Este planeta que confunde fácil com feliz, parece estar a baralhar-nos sem que disso demos conta. As aparências são de que TUDO se faz JÁ, com BRILHANTISMO, com ELOQUÊNCIA, sem ESFORÇO e com PROJEÇÃO garantida.

Nunca se falou tanto de stresse e de corrida contra o tempo como agora, mas afinal este tema está a ficar desatualizado. Será? Tudo o que antes fazíamos, algo pode substituir-nos e fazer por nós; tudo o que antes aprendíamos hoje emana como se fosse da nossa lavra, mesmo sem sabermos o que quer que seja;…
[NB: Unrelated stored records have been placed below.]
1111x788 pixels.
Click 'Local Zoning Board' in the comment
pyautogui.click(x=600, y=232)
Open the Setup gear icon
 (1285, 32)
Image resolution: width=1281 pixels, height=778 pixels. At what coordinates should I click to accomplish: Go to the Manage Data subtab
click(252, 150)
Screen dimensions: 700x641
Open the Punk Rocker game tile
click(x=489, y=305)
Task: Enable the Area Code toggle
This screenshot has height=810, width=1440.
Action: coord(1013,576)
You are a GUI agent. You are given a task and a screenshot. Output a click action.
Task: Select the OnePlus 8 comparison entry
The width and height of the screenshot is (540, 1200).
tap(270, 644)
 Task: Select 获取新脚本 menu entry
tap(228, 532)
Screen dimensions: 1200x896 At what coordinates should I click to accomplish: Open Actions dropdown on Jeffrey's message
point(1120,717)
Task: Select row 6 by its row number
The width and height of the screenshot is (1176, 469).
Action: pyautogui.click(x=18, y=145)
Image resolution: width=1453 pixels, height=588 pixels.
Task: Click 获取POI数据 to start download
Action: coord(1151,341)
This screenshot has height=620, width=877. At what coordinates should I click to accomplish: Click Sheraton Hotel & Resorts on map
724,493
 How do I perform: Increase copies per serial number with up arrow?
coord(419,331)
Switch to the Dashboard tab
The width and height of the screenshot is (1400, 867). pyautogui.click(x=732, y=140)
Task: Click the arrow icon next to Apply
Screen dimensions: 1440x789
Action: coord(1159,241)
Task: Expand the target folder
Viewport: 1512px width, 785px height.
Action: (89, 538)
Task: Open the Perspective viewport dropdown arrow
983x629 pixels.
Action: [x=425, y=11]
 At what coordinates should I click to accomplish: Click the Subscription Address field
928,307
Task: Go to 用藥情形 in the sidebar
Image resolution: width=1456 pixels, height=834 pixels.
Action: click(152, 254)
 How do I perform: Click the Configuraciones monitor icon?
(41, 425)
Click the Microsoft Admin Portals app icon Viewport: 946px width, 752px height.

E, sim, estou preocupada, entre outros, com a escrita. Esta que nos ilustra, que nos partilha, que nos define; esta que leva tempo a ser produzida e maturada; esta que retrata o sentir do nosso coração e o pensar da nossa cabeça. Esta que, hoje, um chat substitui magicamente; que nos faz parecer magníficos; que nos disfarça de nós mesmo e dos outros, pois põe diante deles, como se fosse nosso, algo que, em nós, não existe.

Confesso que, muitas vezes, experimento aquilo que nem sei se é bem ciúme dos chats de escrita artificial. Perco, ou talvez ganhe, mas não consigo sentir isso, tempo a ler e a escrever; cada palavra sai à cadência frouxa da minha inspiração; cada parágrafo é objeto de esforço feito no silêncio que só o tempo que lhe disponibilizo permite. E, aí vem a pergunta final – será que compensa, que vale a pena, que o mundo merece isso e eu também? Ou que mais valia dispensar o silêncio, aproveitar o tempo com outras visibilidades e reformular o sentido, passando do ser autêntico, para o bem parecer, mesmo sem ter dentro o eu de cada um de nós?

Como é possível resistir nos tempos de hoje sem fazer algumas opções? Como é possível continuar com os métodos antigos nos novos contextos? Como é possível que os humanos sobrevivam aos algoritmos que os próprios homens criaram?

Será que estamos a correr o risco de sermos mais imperfeitos do que as nossas criações? Será que nos deixámos ou deixaremos, a curto prazo, inutilizar por elas?

Enfim, disto não tenho dúvidas – este texto poder-se-ia ter chamado – perguntas sem resposta nos tempos que agora correm.